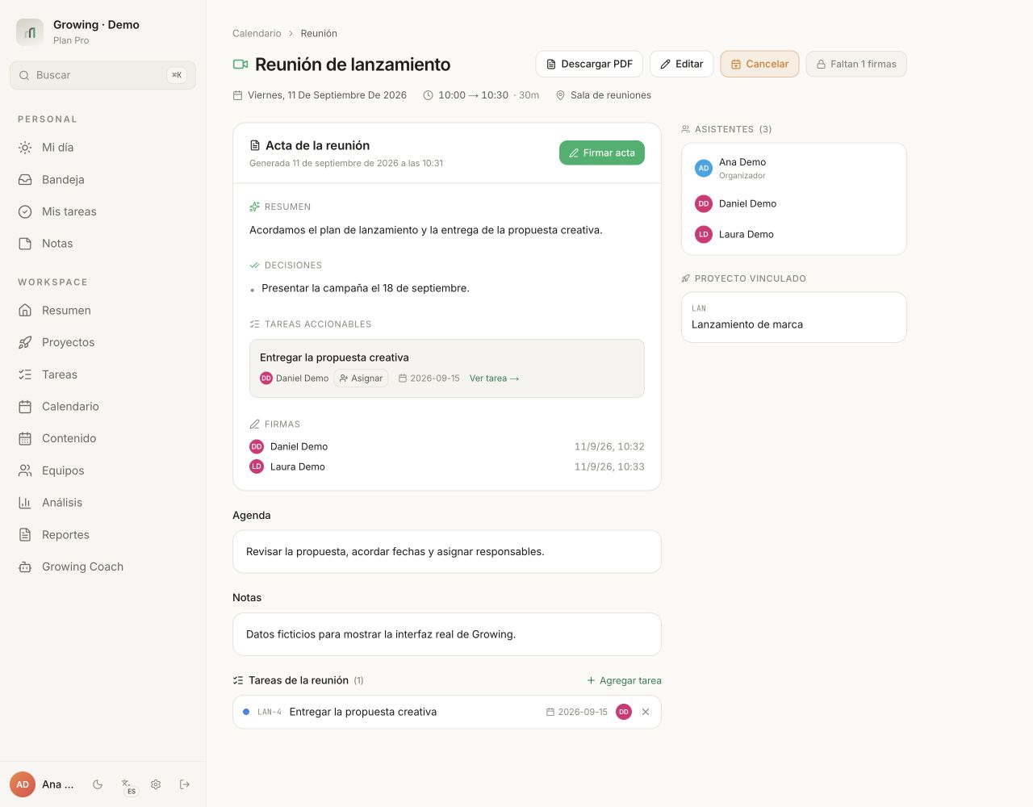Cancel the meeting with Cancelar
Image resolution: width=1033 pixels, height=807 pixels.
click(759, 64)
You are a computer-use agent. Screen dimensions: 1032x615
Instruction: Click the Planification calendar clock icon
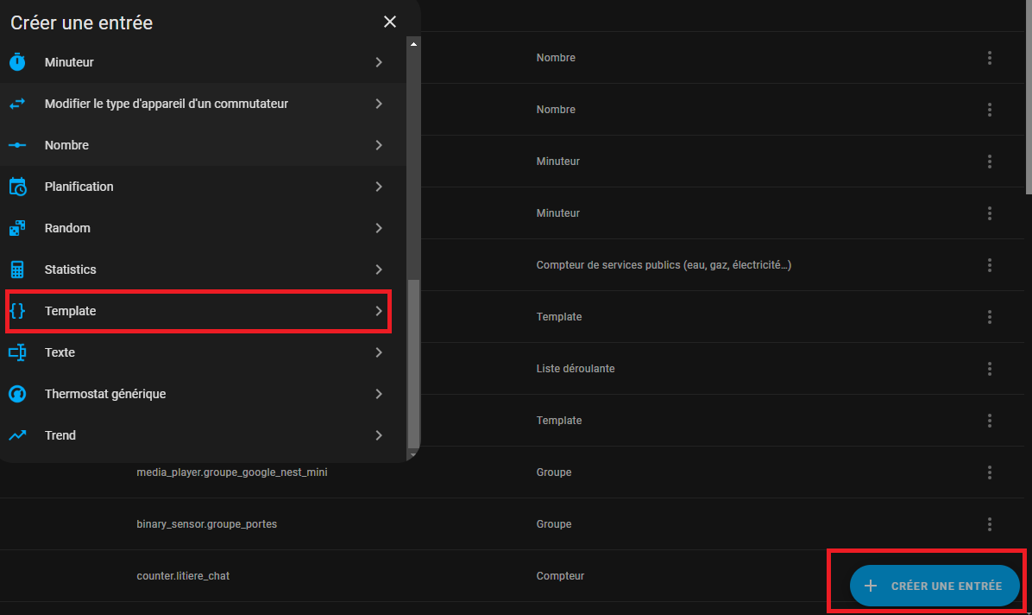18,187
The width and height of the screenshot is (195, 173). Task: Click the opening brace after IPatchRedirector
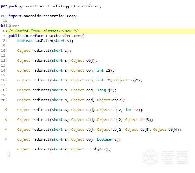click(83, 36)
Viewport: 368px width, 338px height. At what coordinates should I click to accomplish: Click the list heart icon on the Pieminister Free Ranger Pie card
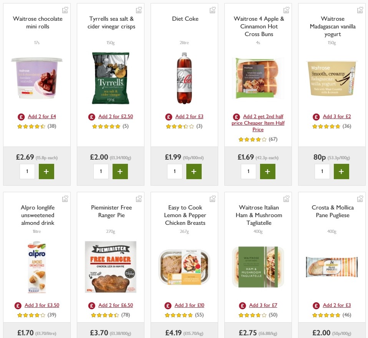(139, 198)
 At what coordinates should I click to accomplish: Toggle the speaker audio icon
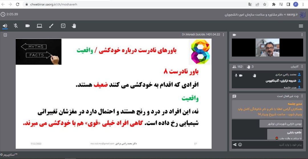[x=5, y=26]
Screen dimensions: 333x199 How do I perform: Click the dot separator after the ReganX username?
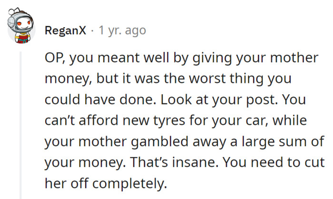pos(93,30)
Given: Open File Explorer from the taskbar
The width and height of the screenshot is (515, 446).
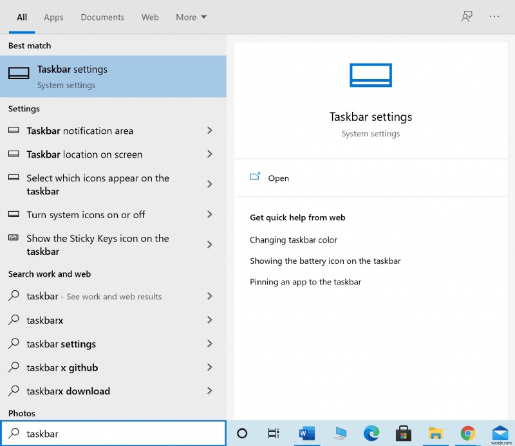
_ _ _
**EXERCISE DESCRIPTION:**
The range to print runs from the line with "Given: Open File Explorer from the taskbar" through the last line of the entries, both included; keep it exact and skip the pictures.

**ANSWER:**
Given: Open File Explorer from the taskbar
The width and height of the screenshot is (515, 446).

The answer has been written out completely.